Monroe Gallery of Photography, 112 Don Gaspar, is pleased to announce "People Get Ready: The Struggle For Human Rights", a major exhibition of dramatic photographs from significant human rights struggles in history. The exhibition opens with a public reception Friday, July 6, 5 - 7 PM, and continues through September 23, 2012
The belief that everyone, by virtue of her or his humanity, is entitled to certain human rights is fairly new. Its roots, however, lie in earlier traditions and documents of many cultures; however, it took the catalyst of World War II to propel human rights onto the global stage and into the global conscience.

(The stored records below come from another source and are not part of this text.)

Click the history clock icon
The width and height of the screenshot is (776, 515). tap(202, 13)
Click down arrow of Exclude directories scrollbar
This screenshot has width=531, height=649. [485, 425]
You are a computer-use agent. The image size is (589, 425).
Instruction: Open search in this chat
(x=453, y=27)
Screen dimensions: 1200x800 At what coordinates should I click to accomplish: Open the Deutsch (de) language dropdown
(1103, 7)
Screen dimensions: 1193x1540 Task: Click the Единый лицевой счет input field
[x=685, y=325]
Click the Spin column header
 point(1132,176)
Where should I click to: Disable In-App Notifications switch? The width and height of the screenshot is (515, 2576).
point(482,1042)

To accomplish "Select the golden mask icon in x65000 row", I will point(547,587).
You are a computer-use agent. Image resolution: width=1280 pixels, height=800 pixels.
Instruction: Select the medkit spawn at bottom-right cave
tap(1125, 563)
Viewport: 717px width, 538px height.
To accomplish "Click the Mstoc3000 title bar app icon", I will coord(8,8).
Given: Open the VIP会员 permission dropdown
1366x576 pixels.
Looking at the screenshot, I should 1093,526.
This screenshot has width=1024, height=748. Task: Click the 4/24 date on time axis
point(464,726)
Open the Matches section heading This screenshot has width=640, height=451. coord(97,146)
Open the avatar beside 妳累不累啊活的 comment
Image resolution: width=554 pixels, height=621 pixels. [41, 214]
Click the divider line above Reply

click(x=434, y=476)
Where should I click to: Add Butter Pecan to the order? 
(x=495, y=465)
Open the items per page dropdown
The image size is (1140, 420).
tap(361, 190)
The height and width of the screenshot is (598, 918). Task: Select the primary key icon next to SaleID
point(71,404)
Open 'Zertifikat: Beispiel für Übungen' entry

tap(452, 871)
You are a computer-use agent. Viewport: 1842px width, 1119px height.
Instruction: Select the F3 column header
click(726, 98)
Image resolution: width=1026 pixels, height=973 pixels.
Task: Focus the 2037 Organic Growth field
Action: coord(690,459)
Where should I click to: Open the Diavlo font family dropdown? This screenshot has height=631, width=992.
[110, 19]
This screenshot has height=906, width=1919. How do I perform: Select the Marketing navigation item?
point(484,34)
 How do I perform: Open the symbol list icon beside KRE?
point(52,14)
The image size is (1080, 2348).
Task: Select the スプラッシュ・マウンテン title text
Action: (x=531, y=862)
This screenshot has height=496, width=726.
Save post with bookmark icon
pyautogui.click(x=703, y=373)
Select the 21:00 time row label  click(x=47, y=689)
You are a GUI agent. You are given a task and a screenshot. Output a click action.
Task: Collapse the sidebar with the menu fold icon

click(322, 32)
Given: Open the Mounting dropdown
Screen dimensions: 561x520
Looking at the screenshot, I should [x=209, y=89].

Yet, every day we still see images of people struggling for their freedom; their right to live without fear, their right to speak and their right to worship the god of their choice. In the past several months, we have watched as citizens in Egypt and Libya took to the streets to air their politics and struggle for freedom; and here in the United States, the Occupy Wall Street movement championed the cause of economic and social rights. The struggle around the world is unrelenting. Dedicated photojournalists have been, and continue to be, there to bring the voices and the images of the people as they rise to fight for basic human rights. (According to the Committee To Protect Journalists, 19 journalists have been killed in 2012 and 179 are currently in jail world-wide.)
Photographers in this exhibition illustrate the power of photography to inform, persuade, enlighten and enrich the viewer's life. Many of the photographs featured in this exhibition not only moved the public at the time of their publication, and continue to have an impact today, but set social and political changes in motion, transforming the way we live and think.
Many global human rights movements are documented in the exhibition, including: Civil Rights in America, Women's Rights, Democracy rights, People's rights, Worker's rights, Gay rights, and other causes. Also included are stark photographs of stalwart defenders of the-then status quo, from segregationists to proponents of sexism.
Photographers in the exhibition include: Eddie Adams, Nina Berman, Margart Bourke-White, Bill Eppridge, Ashley Gilbertson, Yuri Kozyrev, Ken Regan, Steve Schapiro, Paul Schutzer, Grey Villet, Jeff Widener, and numerous other renowned photojournalists.